第5話 紗夜ちゃんありがとう

 「お姉ちゃん!!起きて!!もう朝だよ!!」

 金縛りにあった感覚と同時に声が聞こえてくる。


 「1週間も会えなかったんだから、これから沢山遊んでもらうからね!!ねぇ起きてよ!!」

 「お姉ちゃん起きてるからね。だから下行っといて」

 「お姉ちゃんそう言っていつも2度寝するでしょ!!今日は起きるまで、見張ってるんだからね!!」



 本日は2度寝ができないアナウンスがされました。


 悲しくなりながら、目を開けると妹のサリアが私に対して馬乗りになっている。



 「お姉ちゃん苦しいからどいてくれないかなぁ?起きてるから、2度寝しないから!!」

 「ほんと?嘘ついたら、パン屋さんでパン買ってもらうからね!!」


 顔を膨らましながら言う妹はなんて可愛い存在なのだろうか?

 疑似体験でも、こんな妹を登場しても思う。現実でないのなら、最高のシチュエーション作り放題なのになぜ登場させなかったのか……



 全く紗夜ちゃんは分かってないなぁ〜



 そう重いながら、被っている布団を退けてベッドから出る。

 その後、妹に連れられ1階にて顔を洗いリビングへ。


 「おはよう〜」

 「おはよう」


 欠伸をしながら言う私と違い両親はシャキッとしている。

 今日は2人とも仕事は休みらしいけど、何故早起きなのか?

 疑問は残りつつ用意されたお茶を1口飲んだ。


 「アリア聞きたいんだけど、この一週間どこにいたんだ?」

 「そうよ。大事な事だからしっかりと教えてね!!」


 来てしまった。

 紗夜ちゃんのことを話すことができないから、なんて答えればいいのか……。



 ……マジでどうしよう。



 流石に、1週間もいなくなったら、理由聞くよね……



 「お姉ちゃんね。旅行に行ってたんだって!!昨日サリアが聞いといたよ!!」



 昨日焦って適当に言ってしまったことを後悔することになるとは……。

 妹は納得している感じだったが、親に通じるわけが無い。ほんとどうしたものか……。

 昨晩考えてから寝るべきだったが、どうせ考えながら寝てただろう。


 私が焦っている表情を察し、よからぬ事をしたのではないかと両親の顔の雲行きが悪くなる。

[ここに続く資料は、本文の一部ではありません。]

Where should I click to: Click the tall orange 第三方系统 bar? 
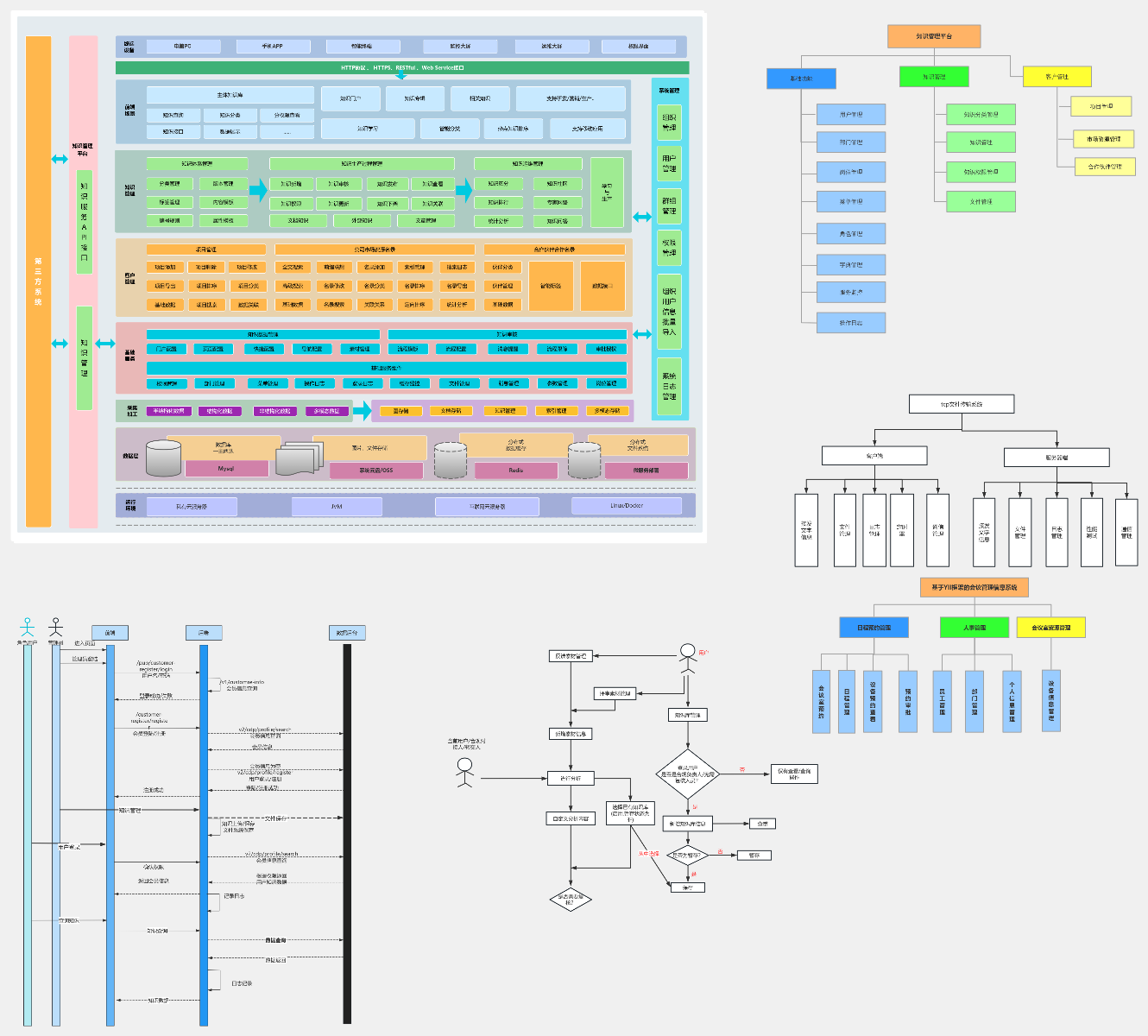coord(38,281)
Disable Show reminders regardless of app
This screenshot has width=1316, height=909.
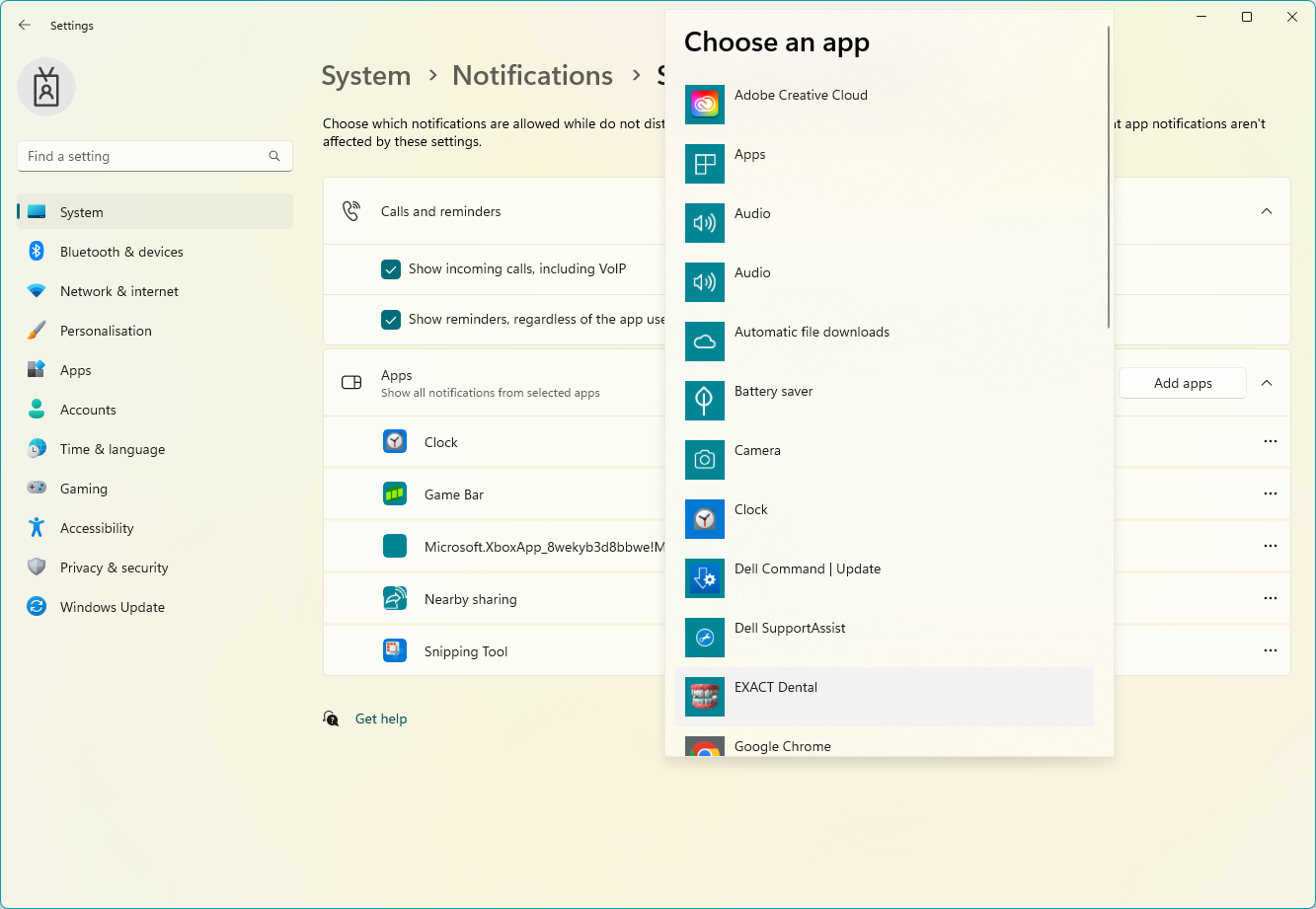click(x=391, y=320)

 「あっれだよ。あれ。ええっと。ずっと家に閉じこもっているのも良くないから。少しでも外の世界に行って外の世界の素晴らしさを知りたかったと言いますか……」



 結構頑張った言い訳だが、さすが両親もう気づいてらっしゃる。さすがに気づくよね。

 家に籠ってたのに急に外の素晴らしさが知りたいから旅行しました!!とか明らかにおかしいし……


 「サリア。長老に昨日のうさぎのお肉を持っていきたいんだけど、持って行ってくれる?」

 「えー!!お姉ちゃんのお話聞きたい!!」

 「その後にお姉ちゃんのお話聞きましょうね!!帰りにパン買ってきていいから」

 「行く!!」


 ほんと可愛い妹。

 年齢は40歳とエルフで言うとまだまだ子供。

 疑似体験では、携帯の普及に伴いませてる子供が増えたけれど、この世界にはそんなことは起きていなかった。

 そんな中お母さんは、おっそわけのお肉とお財布をサリアに渡す。

 愛用のお財布はカエルのがま口財布……。

 前に1度聞いたことがあるが、お父さんから貰った宝物らしい。


 妹は、そのその2つを持って大声で「行ってきます!!」と言って出ていった。



 「サリアも居なくなったし、正直に話してもらおうか。」


 お父さん圧が怖いよ。その圧に負けて本当のこと話しそうだし……もうどうしたらいいの!!


 紗夜ちゃんごめんなさい。

 あなたの事を話さないとさすがにダメみたいです……



 「すまない。アリアには少し実験を手伝ってもらってた。だから、1週間程自宅に帰宅することが出来なかった。申し訳ない。」

 「?お父さん?アリア?どっちが話したの?」

 「違うぞ」

 「私も違うけど……」


 もしかして紗夜ちゃん!!


 もうどうしようもない状況だけど……


 助けて!!紗夜ちゃん!!



 今まで何も無かった空間から、急に球体のロボットが現れ浮かんでいた。

 状況が理解出来ないお父さんとお母さんは、頭の上に?が並んでいる。


 「……何かしらこれ?」

 「こんなもの見たことがない……」

 「紗夜ちゃん……」



 「ほんとにすまないことをしたと思ってる。私は紗夜。今あなたたちの前で浮かんでいる機械。アリアに実験を手伝って貰った為一週間も自宅に帰ることが出来なかった。本当に申し訳ないことをしたと思ってる。仮に手伝ってもらうにしても一声かけるべきだった……」


 「あなた……機械が話しているのだけど……」

 「ああ。信じられない……」


 私は疑似体験があったおかげで紗夜ちゃんのことを信じることができたが、お父さんとお母さんは信じることができないだろう。


 お父さんとお母さんは、話の内容が右耳から左耳へ流れ、今の状況を何とか理解しようとしているが混乱しすぎて訳が分からなくなっている。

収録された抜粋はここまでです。